Nado
Saranghae .. Aku juga mencintaimu .. I Love You Too
( bagian 2 )
....... Semua
keluarganya sangat syok, apalagi Kirana. Kirana masih tak terima kalau calon
suaminya cacat. Ia bingung harus bagaimana, ia meminta para dokter untuk segera
memperbaiki mukanya. Tapi sayang, operasi tidak bisa dilakukan sekarang karena
kondisi Viko masih belum pulih benar dan hal itu membuatnya sangat kecewa.
Berita duka itu ternyata telah
sampai ke negeri Korea. Tak usah fikir panjang lagi Dhea langsung memesan tiket
untuk pulang dengan sisa tabungannya yang masih ada meskipun dia saat ini
sedang dalam ujian. Ia tak peduli, yang ia pedulikan hanya kesehatan Viko.

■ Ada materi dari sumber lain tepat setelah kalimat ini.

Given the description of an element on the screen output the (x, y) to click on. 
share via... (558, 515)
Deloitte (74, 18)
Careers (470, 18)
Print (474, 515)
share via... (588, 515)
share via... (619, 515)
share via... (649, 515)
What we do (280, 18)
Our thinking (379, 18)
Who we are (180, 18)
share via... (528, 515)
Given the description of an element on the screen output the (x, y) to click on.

Sesampainya di Bandara Soekarno Hatta ia tak menuju rumahnya melainkan menuju
Rumah Sakit ke tempat Viko dirawat. Sayang, Dhea kesana tak membuahkan hasil,
Viko sudah dibawa kerumah karena ia tetap harus melangsungkan pernikahanya
dengan Kirana. Dhea syok setengah mati, ternyata ia salah langkah. Jauh jauh
dari Korea ternyata hanya harus menyaksikan orang yang dicintainya menikah
dengan wanita lain. Kaki Dhea lemas, ia tak percaya, tapi kemudian ia bangkit
lagi, ia harus kuat, apapun yang terjadi ia harus mau melihat orang yang
dicintainya bahagia.
Dengan langkah yang gontai ia menuju
hotel tempat pernikahan Viko diselenggarakan. Orang orang sudah berkumpul
disana, menunggu sang mempelai wanita yang tak kunjung datang dari setengah jam
yang lalu. Dhea bingung, setelah menanyai banyak orang disana, ia berhasil
mendapatkan kamar tempat Viko dirias.
“Viko ...” Panggil Dhea.
Viko menoleh. Wajah Viko benar benar
membuat Dhea syok. Wajahnya benar benar parah. Tapi melihatnya sudah sehat
seperti ini Dhea sudah sangat bahagia. Dhea tak bisa membendung rasa kangennya,
dipeluknya Viko dengan erat.
“Dhea ...” Desisnya tak percaya.
“Loe bukannya di Korea.”
“Gue pulang pengen liat elo Vik. Loe
katanya kecelakaan. Loe udah sehat kan?” Tanyanya memburu.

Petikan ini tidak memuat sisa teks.